- Location: Mono, Ontario, Canada
- Nearest city: Orangeville
- Vertical: 114 m (374 ft)
- Skiable area: 12 hectares (30 acres)
- Trails: 15
- Longest run: 579 m (1,900 ft)
- Lift system: 4 (2 quad chairlifts, 1 handle tow, 1 magic carpet)
- Lift capacity: 1,200 per hour
- Snowfall: 2.5 m (98 in)
- Snowmaking: 100%
- Night skiing: Yes (Tue-Sat, 5pm-9pm)
- Website: www.hockley.com

= Hockley Valley Resort =

The Hockley Valley Resort is a ski retreat, an 18-hole championship golf course, and a conference centre in Canada. It has 15 runs and four ski lifts.

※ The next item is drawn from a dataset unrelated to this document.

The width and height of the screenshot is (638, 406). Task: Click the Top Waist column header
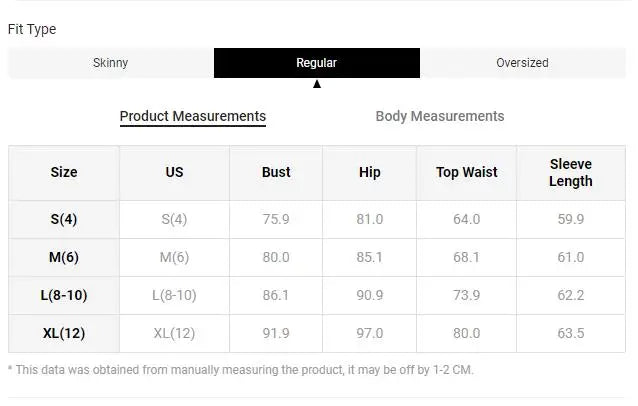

The town of Mono also features the Hockley Valley Provincial Nature Reserve. The resort, initially a small hotel and ski retreat, was purchased by Nancy Adamo in 1985. In 1986, it underwent a $250 million revamp to become a resort, spa, and conference centre. By 2000, it employed 250 staff.

The property was previously Hockley Hills Resort. Later, it became Heritage Village Canada, affiliated with Jim Bakker's Heritage USA. Plans were abandoned, and it ran independently shortly afterward. Eventually, it became Hockley Valley Resort.